There are hundreds of wineries scattered across the region, many of which have been passed down through generations. Since 45% of Provence’s rosé goes to the U.S., producers are concerned that American consumers will balk at the higher prices tariffs would bring.
Jérôme Bauer is the president of the National Confederation of Wine Producers and Wine Brands with Controlled Designations of Origin, a trade union known as CNAOC, which represents 70% of French viticulture. Bauer comes from a family of winemakers.

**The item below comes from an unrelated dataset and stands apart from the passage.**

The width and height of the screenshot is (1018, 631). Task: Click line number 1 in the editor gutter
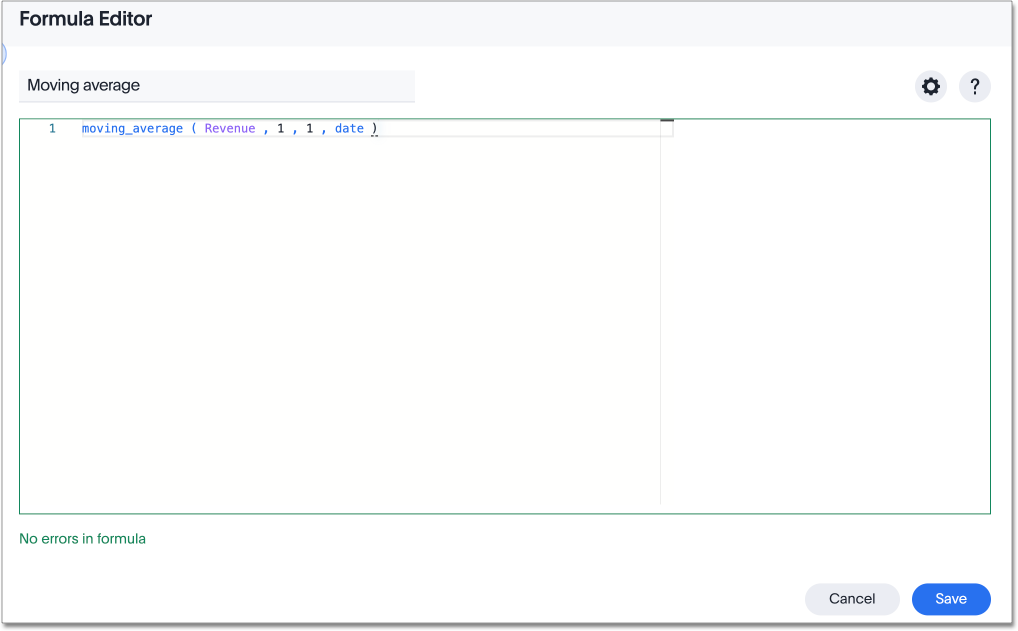pyautogui.click(x=52, y=128)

“We have 14 hectares (about 35 acres) of vines in Herrlisheim near Colmar, which I farm with my sister and brother,” he told Courthouse News. “It’s clear that the reinstatement of an additional tax on our wines in the U.S.A. will generate dramatic consequences on many farms and on the entire rural fabric that depends on them.”

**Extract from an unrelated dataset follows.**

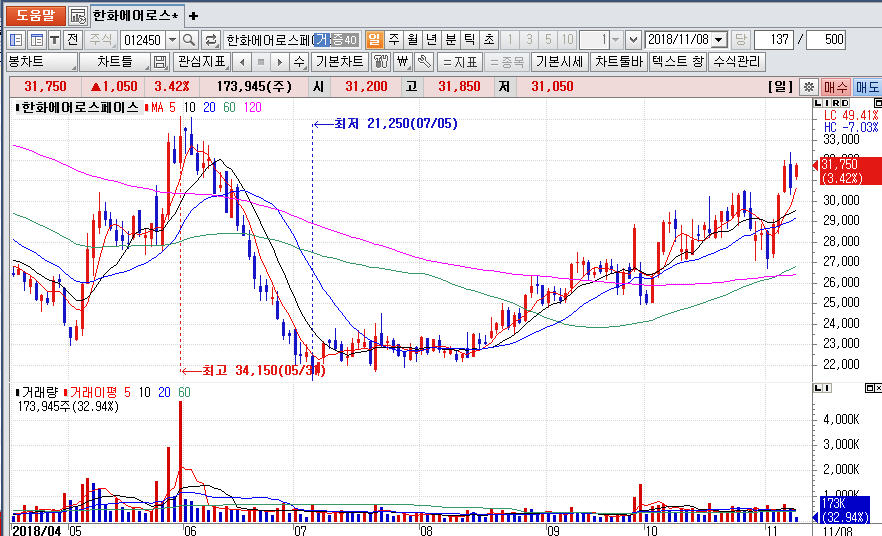This screenshot has width=882, height=536.
Task: Click the stock search magnifier icon
Action: 189,40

Laurent Bunan is a third-generation winemaker at Provence’s Domaines Bunan in La Cadière d’Azur, a medieval hilltop village near the sea. The vineyard exports to the U.S.
“Of course, it worries us because the American market is an important market for us — we sell our wines in about fifteen states,” he told Courthouse News. “We have already experienced these tax increases which, at the time, had hurt us a bit.”
Bunan is more broadly worried about the impact of higher taxes on the entire sector.
“So it’s certain that it will cause a general increase in the sale prices of wines,” he said. “Afterwards, wine and the importation of wine into the United States is also an important market that employs a lot of people — a lot of importers, distributors, transporters.”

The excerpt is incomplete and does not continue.